Sie stürzte sich mit einem Eifer in die Arbeit, nahm sich der kleineren Kinder so völlig an, daß sie darüber sogar den eigenen Schmerz ein wenig vergaß. Ihre Geduld war unermüdlich, und immer hatte sie Zeit und Kraft für andere.

In La Ciotat verlebte sie ihren fünfzehnten Geburtstag. Gewiß, Karen war halsstarrig, aber sie klammerte sich voller Zuversicht an zwei große Hoffnungen. Ihr Vater war ein prominenter Mann, und die Nazis hatten ein Lager gehabt, in dem die Häftlinge weder gequält noch umgebracht wurden. Das war das Lager Theresienstadt in der Tschechoslowakei. Falls man ihn dorthin gebracht hatte, was durchaus möglich war, dann konnte er noch am Leben sein. Die andere, allerdings schwächere Hoffnung war, daß man viele Wissenschaftler heimlich aus dem Land herausgebracht hatte, auch nachdem sie bereits in Konzentrationslager gekommen waren. Diesen vagen Hoffnungen stand die bestätigte Gewißheit gegenüber, daß mehr als die Hälfte ihrer Verwandten ums Leben gekommen war.

Eines Tages kamen mehrere Dutzend Neuzugänge, und das ganze Lager schien über Nacht völlig verwandelt. Diese Neuen, Mitglieder der Organisation Mossad Aliyah Bet und Palmach, kamen aus Palästina, um die innere Organisation des Lagers in die Hand zu nehmen.

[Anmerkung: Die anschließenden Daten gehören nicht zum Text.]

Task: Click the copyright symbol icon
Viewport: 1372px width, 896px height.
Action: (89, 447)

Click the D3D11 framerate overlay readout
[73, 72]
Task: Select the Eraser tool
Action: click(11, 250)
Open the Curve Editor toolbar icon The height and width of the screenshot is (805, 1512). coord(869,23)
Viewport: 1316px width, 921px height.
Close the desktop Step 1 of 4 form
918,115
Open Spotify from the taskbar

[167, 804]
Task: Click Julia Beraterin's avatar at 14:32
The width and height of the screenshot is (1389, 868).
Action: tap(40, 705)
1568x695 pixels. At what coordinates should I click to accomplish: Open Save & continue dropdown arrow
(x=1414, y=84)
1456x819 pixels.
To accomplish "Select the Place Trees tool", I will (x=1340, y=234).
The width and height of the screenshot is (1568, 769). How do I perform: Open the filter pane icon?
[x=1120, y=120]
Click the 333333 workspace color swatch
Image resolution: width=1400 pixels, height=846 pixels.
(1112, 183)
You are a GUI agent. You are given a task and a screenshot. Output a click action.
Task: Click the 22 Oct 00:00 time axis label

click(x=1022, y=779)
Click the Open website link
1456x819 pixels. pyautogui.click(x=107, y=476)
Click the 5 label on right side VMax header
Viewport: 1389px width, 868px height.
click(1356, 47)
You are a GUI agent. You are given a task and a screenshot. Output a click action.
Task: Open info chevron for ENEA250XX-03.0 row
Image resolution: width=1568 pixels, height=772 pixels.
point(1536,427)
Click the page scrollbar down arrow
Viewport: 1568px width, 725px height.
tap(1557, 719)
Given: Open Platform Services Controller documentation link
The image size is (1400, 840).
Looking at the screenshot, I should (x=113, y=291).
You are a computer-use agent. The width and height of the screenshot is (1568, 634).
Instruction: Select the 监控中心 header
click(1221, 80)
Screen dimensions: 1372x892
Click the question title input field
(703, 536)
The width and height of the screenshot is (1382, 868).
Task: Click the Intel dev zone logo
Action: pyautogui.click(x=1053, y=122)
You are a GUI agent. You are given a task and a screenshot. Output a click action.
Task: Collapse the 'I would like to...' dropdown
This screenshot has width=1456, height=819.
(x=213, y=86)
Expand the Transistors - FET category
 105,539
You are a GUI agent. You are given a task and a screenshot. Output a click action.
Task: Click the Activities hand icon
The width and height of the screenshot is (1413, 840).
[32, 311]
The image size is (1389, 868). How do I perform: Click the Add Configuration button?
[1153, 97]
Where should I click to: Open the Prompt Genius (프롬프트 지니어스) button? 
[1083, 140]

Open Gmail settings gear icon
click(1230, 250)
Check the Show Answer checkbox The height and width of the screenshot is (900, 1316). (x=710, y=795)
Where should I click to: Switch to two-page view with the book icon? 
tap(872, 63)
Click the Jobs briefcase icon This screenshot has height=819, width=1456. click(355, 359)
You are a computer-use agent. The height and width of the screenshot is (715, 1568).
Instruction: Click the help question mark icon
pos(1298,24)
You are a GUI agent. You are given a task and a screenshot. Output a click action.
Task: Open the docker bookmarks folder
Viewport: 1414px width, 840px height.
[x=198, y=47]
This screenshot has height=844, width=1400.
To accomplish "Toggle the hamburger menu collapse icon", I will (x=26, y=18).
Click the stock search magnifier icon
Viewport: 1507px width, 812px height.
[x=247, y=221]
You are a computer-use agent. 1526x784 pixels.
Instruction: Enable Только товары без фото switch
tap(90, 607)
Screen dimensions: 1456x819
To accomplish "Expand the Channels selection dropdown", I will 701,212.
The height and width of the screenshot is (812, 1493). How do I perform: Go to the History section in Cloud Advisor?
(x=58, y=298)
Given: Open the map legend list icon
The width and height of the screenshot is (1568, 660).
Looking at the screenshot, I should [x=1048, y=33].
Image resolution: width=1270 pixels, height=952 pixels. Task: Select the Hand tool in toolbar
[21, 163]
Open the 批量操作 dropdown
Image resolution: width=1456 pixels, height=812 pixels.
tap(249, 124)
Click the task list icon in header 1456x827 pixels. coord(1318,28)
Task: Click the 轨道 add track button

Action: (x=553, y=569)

Einige Tage nach ihrer Ankunft tanzte Karen für ihre kleinen Schützlinge, zum erstenmal wieder seit dem Sommer. Von diesem Augenblick an wurde sie immer wieder aufgefordert, zu tanzen, und bald gehörte sie zu den populärsten Insassen des ganzen Lagers. Ihr Ruhm drang sogar bis nach Marseille, wohin sie fahren mußte, als sie aufgefordert wurde, in der Weihnachtsaufführung die Nußknacker-Suite zu tanzen.

WEIHNACHTEN 1945

Die Einsamkeit des ersten Weihnachtsfestes fern von den Hansens war schrecklich. Die Hälfte der Kinder von La Ciotat waren nach Marseille gekommen, um Karen tanzen zu sehen, und Karen tanzte an diesem Abend, wie sie noch nie getanzt hatte.

Nach der Vorstellung kam ein Mädchen aus Palästina, eine Palmach-Angehörige namens Galila, die    in    La    Ciotat Gruppenführerin war, zu Karen und bat sie, zu warten, bis alle gegangen waren. Galila liefen die Tränen über die Wangen, während sie sagte:

»Karen — wir haben soeben die Bestätigung bekommen, daß deine Mutter und deine beiden Brüder in Dachau umgebracht worden sind.«

Karen versank in noch tieferen Gram    als    zuvor.    Der unerschütterliche Mut, der sie bisher aufrechterhalten hatte, verließ sie. Es war ein Fluch, als Jüdin geboren zu sein, und nur dieser Fluch, so schien es ihr, hatte sie den wahnsinnigen Entschluß fassen lassen, aus Dänemark wegzugehen.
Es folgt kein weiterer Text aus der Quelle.